| Письменное задание |
Продолжите воспоминания партизанки о первых днях в отряде, начав сразу после последнего предложения отрывка.

| Приведённый отрывок |
***

- Я тебя с собой заберу, если ты согласна. Ты прямо отвечай: могут ранить и, если нельзя вылечить, - пристрелят свои же товарищи... Ты на такие условия согласна?..
- Согласна, согласна!
- ...и по болотам ходить?
- ...согласна.
- ...и что будут пытать враги, если поймают?
Я тогда поняла, что он меня вербует в партизаны. Екнуло сердце. Он продолжает:
- Ты добровольно согласна?
- Да, я добровольно согласна!
- Быстро собирай чемодан - и поехали.
Вот так я и стала партизанкой в августе 1941 года, когда немцы наступали на Чернигов. Взяли тогда меня, Веру Дободу и Нонну Погуляйло, которая недавно погибла... Настоящая боевая девушка, комсомолка!.. Когда нас Кузнецов привел в лес, мы поняли, что тут и будет партизанский отряд.
На третий день мне было поручено взять в Корюковке медикаменты. Я поехала на легковой машине. В Корюковке шум, большое движение, наши части отступают, госпиталь эвакуируется. Но я получила все, что нужно. Едем уже к лесу. Вдруг догоняет нас грузовая машина. Соскакивает Григорий Васильевич Балицкий. Он жил в Чернигове рядом со мной, я знала его как соседа. Спрашивает:
- Ты чего здесь болтаешься, комсомолка? - Он работник обкома партии. Имеет право так спрашивать. Но я все-таки не могла сказать, что в партизанском отряде, говорю:
- Ушла в армию.
- Как же ты в армии, а здесь болтаешься?
Я и ответить не успела - он уже сам догадался.
- Ну тогда вот что, соседка, у меня еще другие дела, я потом приеду в ту армию. А ты принимай мою машину, тут оружие и боеприпасы, а твоя сзади поедет. Прощай пока, соседка!
Он решительно сказал. Я повиновалась, почувствовала, что он будет настоящий командир.
Теперь я расскажу о первом бое, в котором принимала участие. Какие мы все тогда еще были неопытные, неумелые. Товарищ Громенко повел нас на боевую операцию. Нас разбили на два отделения. Мы пошли на шоссе, чтобы уничтожить немецкие автомашины. План такой: передовая машина - первому отделению, вторая машина - второму отделению. Залегли, слышим гул машин. Непонятно, почему мы решили, что будет только две машины? Смотрим, три, четыре, пять, шесть и под конец - броневик и мотоцикл. Мы лежим за пеньками, на пятьдесят-шестьдесят метров лес вырублен, нас видно. У нас одно противотанковое ружье и винтовки. Гранат было на всех штук восемь.

***

| Блок данных |
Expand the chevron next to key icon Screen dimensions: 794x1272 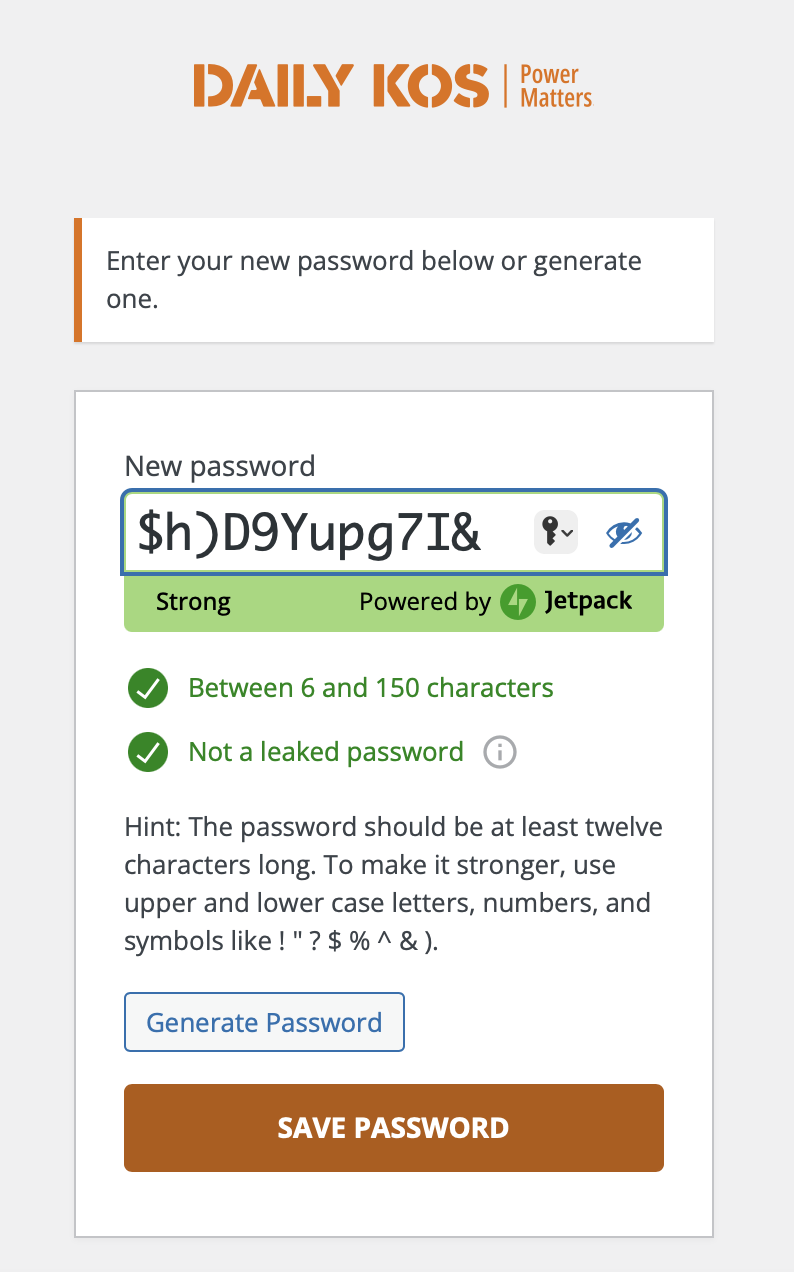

***

| Ответ на задание |
Останавливается одна машина. Тишина. Я все равно, как мотор на мельнице, - так дрожала. А боец, лежавший возле меня, вовсе струсил убежал.
Операция не удалась. Возвращаемся в лагерь. А того бойца, что убежал, нет. Меня спрашивает Громенко, спрашивает Попудренко. Я рассказываю, как он удрал. К вечеру он вернулся.
- Ты чего? - спрашивает Громенко.
- Да, товарищ командир, в первый раз сдрейфил.
Громенко смеется, а я говорю:
- Ах ты, мерзавец. Я бы тебя расстреляла.
Попудренко отводит меня в сторону.
- Какое бы ты имела право расстрелять?
- Раз он удирает - значит, он дезертир. Дезертиров расстреливают.
Попудренко слушал, слушал.
- Я с тобой согласен... Но так, сразу, нельзя. Ну тебя, ты еще перестреляешь у меня всех людей!.. Знаешь, что, Маруся, я и сам, если вижу трусость, хочу этого человека уничтожить на месте. Но об этом надо предупредить всех, чтобы знали...
После того случая всех предупредили, что трусость карается на месте.
Это было уроком всему нашему отряду потому, что, если говорить правду, - все тогда струсили, а не один только этот боец.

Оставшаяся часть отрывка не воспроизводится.